Copy each of the following lines word for word.
══ Raw data ══
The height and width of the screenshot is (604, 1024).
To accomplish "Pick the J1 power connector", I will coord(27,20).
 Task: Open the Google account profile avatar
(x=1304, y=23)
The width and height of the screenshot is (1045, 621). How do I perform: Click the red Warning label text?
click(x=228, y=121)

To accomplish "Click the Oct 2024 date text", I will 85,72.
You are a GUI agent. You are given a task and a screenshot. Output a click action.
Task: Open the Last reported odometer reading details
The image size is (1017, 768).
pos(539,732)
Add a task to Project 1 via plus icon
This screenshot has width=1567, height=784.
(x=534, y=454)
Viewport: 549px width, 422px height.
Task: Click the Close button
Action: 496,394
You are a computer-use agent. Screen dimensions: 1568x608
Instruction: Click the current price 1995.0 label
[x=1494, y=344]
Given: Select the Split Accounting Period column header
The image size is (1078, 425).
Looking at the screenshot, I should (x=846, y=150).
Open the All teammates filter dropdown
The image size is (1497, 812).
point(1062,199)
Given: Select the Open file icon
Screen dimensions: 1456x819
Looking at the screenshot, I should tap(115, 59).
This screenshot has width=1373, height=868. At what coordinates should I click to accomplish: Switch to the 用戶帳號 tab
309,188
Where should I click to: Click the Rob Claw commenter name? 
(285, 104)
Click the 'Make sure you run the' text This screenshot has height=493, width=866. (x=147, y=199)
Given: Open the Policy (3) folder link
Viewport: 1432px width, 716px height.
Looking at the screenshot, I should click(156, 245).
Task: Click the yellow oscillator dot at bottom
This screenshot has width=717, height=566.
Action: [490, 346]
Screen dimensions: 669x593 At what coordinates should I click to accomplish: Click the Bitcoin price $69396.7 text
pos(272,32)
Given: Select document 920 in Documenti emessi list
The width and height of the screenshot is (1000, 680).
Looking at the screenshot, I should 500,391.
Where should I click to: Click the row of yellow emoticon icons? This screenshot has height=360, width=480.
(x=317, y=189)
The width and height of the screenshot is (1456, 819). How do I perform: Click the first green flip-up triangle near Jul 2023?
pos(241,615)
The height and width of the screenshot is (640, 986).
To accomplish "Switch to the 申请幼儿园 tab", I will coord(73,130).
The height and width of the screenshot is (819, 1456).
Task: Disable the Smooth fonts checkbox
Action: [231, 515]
═══
- [Answer for this exercise]:
The height and width of the screenshot is (604, 1024).
To accomplish "Pick the J1 power connector", I will coord(27,20).
 Task: Open the Google account profile avatar
(x=1304, y=23)
The width and height of the screenshot is (1045, 621). How do I perform: Click the red Warning label text?
click(x=228, y=121)

To accomplish "Click the Oct 2024 date text", I will 85,72.
You are a GUI agent. You are given a task and a screenshot. Output a click action.
Task: Open the Last reported odometer reading details
The image size is (1017, 768).
pos(539,732)
Add a task to Project 1 via plus icon
This screenshot has width=1567, height=784.
(x=534, y=454)
Viewport: 549px width, 422px height.
Task: Click the Close button
Action: 496,394
You are a computer-use agent. Screen dimensions: 1568x608
Instruction: Click the current price 1995.0 label
[x=1494, y=344]
Given: Select the Split Accounting Period column header
The image size is (1078, 425).
Looking at the screenshot, I should (x=846, y=150).
Open the All teammates filter dropdown
The image size is (1497, 812).
point(1062,199)
Given: Select the Open file icon
Screen dimensions: 1456x819
Looking at the screenshot, I should tap(115, 59).
This screenshot has width=1373, height=868. At what coordinates should I click to accomplish: Switch to the 用戶帳號 tab
309,188
Where should I click to: Click the Rob Claw commenter name? 
(285, 104)
Click the 'Make sure you run the' text This screenshot has height=493, width=866. (x=147, y=199)
Given: Open the Policy (3) folder link
Viewport: 1432px width, 716px height.
Looking at the screenshot, I should click(156, 245).
Task: Click the yellow oscillator dot at bottom
This screenshot has width=717, height=566.
Action: [490, 346]
Screen dimensions: 669x593 At what coordinates should I click to accomplish: Click the Bitcoin price $69396.7 text
pos(272,32)
Given: Select document 920 in Documenti emessi list
The width and height of the screenshot is (1000, 680).
Looking at the screenshot, I should 500,391.
Where should I click to: Click the row of yellow emoticon icons? This screenshot has height=360, width=480.
(x=317, y=189)
The width and height of the screenshot is (1456, 819). How do I perform: Click the first green flip-up triangle near Jul 2023?
pos(241,615)
The height and width of the screenshot is (640, 986).
To accomplish "Switch to the 申请幼儿园 tab", I will coord(73,130).
The height and width of the screenshot is (819, 1456).
Task: Disable the Smooth fonts checkbox
Action: [231, 515]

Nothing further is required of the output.